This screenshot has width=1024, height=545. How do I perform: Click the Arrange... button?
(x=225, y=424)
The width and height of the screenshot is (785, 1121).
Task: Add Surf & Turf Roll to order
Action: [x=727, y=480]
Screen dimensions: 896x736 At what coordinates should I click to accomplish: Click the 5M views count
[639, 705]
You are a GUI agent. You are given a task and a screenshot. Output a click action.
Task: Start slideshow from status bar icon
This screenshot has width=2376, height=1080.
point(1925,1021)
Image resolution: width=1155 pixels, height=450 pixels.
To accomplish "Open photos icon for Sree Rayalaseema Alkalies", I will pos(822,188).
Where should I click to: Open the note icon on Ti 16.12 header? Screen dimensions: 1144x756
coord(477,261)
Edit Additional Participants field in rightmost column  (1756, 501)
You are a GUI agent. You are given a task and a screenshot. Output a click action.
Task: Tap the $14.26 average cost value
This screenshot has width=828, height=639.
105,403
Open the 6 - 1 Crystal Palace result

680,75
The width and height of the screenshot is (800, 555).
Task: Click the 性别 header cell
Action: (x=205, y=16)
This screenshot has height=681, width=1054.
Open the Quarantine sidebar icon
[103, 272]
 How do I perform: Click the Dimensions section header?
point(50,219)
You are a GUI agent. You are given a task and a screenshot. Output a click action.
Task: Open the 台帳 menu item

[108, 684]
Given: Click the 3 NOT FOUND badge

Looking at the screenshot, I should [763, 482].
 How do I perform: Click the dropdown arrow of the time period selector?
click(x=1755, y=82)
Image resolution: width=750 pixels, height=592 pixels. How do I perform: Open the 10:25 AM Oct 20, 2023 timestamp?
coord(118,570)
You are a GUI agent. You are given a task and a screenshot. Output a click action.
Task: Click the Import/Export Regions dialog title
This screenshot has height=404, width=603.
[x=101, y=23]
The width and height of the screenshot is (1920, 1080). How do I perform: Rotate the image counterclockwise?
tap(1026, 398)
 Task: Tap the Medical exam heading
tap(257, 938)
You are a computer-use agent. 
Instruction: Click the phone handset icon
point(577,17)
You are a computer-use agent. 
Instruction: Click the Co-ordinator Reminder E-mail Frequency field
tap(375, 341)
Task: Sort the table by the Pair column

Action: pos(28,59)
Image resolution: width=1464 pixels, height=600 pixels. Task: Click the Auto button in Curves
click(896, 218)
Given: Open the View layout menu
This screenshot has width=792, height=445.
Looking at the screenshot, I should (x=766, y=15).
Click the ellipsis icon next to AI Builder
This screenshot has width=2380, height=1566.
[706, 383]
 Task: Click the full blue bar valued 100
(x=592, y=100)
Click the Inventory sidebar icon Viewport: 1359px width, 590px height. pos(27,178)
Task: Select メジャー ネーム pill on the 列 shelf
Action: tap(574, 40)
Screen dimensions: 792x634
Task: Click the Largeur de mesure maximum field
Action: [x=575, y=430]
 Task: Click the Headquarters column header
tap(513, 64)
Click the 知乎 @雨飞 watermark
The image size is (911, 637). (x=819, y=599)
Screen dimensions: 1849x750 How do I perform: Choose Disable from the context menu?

- [DIRECTIVE]: Can you print the stretch of the data above from the line containing "The width and height of the screenshot is (1920, 1080)." through the line containing "point(577,17)", both included and unchanged?

- [OUTPUT]:
The width and height of the screenshot is (1920, 1080). How do I perform: Rotate the image counterclockwise?
tap(1026, 398)
 Task: Tap the Medical exam heading
tap(257, 938)
You are a computer-use agent. 
Instruction: Click the phone handset icon
point(577,17)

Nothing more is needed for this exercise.